AMONG THE fatalities in the final days of the last session of Congress was legislation that would have dedicated the Chesapeake and Ohio Canal to former Justice William O. Douglas. The Senate had passed a bill by unanimous consent, but the version reported by the the House Interior Committee (setting aside only a three mile stretch, between locks 22 and 24) was defeated because its sponsors were unable to get unanimous consent.

Sens. Thomas Eagleton (D-Mo.) and Henry Jackson (D-Wash.) are sponsoring the legislation again. In the list of conservation bills to be offered this year, this piece of legislation is obviously not going to be the most important. But it does have a special meaning, if only because Justice Douglas has had a special devotion to the canal. He often hikes along the towpath and a leader of the forces that secured the canal's preservation as a national historical park. It might have become a highway had he not been so spirited a conservationist.

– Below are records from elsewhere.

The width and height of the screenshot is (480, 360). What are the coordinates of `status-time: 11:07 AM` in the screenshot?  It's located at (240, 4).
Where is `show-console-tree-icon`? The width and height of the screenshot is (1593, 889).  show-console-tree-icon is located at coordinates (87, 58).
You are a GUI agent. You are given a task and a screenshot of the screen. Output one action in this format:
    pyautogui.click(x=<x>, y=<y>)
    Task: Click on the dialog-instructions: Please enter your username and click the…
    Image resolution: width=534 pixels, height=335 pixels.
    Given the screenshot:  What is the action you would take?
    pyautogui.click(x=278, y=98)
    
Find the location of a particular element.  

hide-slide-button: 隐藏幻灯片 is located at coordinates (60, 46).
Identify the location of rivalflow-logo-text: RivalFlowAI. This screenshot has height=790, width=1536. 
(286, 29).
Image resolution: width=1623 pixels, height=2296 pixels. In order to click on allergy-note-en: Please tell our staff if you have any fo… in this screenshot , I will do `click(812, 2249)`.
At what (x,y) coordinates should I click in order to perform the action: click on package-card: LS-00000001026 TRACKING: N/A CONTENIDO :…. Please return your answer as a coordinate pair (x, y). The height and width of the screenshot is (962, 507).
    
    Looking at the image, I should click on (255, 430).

In view of Mr. Douglas's frail health, the Senate is moving quickly. The House ought to do the same, beginning with the Interior and Insular Affairs Committee. In the past, the bill has languished in subcommittee for one inconsequential reason or another. Only a relatively small sum is involved - an estimated $20,000 that will be used by the Park Service to install signs, change maps and markers and thus inform tomorrow's hikes about Justice Douglas' path. The committee ought to be able to improve on last year's performance and get the legislation promptly to the floor.

With nearly all the national conservation groups, local C & O clubs and the Interior Department supporting the legislation, this is the moment to move. In a few weeks, the canal and towpath will again be one of the community's springtime delights. Those using it ought to be reminded of their debt to the man who said once that "I would like to be remembered as someone who made the earth a little more beautiful."